Friday, March 30, 2012

The Consul is Dead

Or, my reflection on Malcolm Lowry's masterpiece, Under the Volcano

The Consul is dead. He will not be returning. Take him out into the breathing jungle. Let the vines tangle and take him back into the soil. And when the sun rises in the morn, let no light find poor Geoffrey. Beneath the Cuernavaca canopy, in shadow, under the volcano.

Lesson: Heed its message. Do not go to Mexico. You shall not return. At the end of a sticky bar in the santo candle lit cantina, drowning beneath pours of cloudy mescal. You are advancing the finality of fate at dangerous speeds. Drink yourself to death in Mexico. Roasted and perspiring oblong beads of alcohol, rejected from from your pasty skin, through your white collared shirt. There is no beauty left in life for you.

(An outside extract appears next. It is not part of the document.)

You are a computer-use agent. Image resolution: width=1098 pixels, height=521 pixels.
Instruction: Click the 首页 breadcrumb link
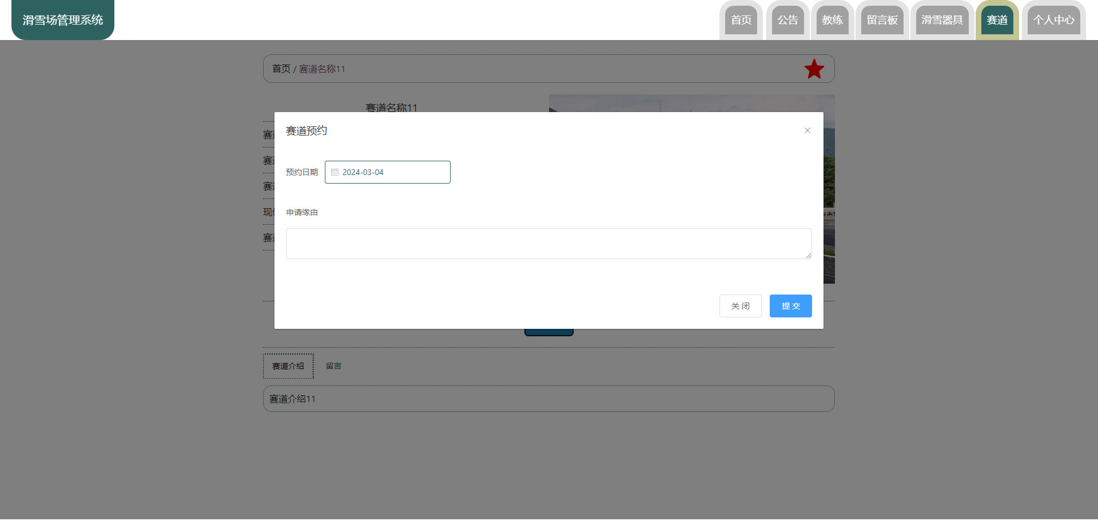point(281,69)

Do you like this garden? It is yours. Do not let your children destroy it. We are born to destroy all that we are meant to enjoy. We are born to enjoy all that we are meant to destroy. The earth sits on its axis, at its angle, we all slide down its slippery slopes, pulled by gravity into the pits of our own making. Our scripted slide. Like lava down a volcano.

Fighting the forces of fate, or else, giving up to bits inevitable pull. The earth spins on its axis. Its angle forces the lava down the sides of the volcano. To your end, poor Geoffrey.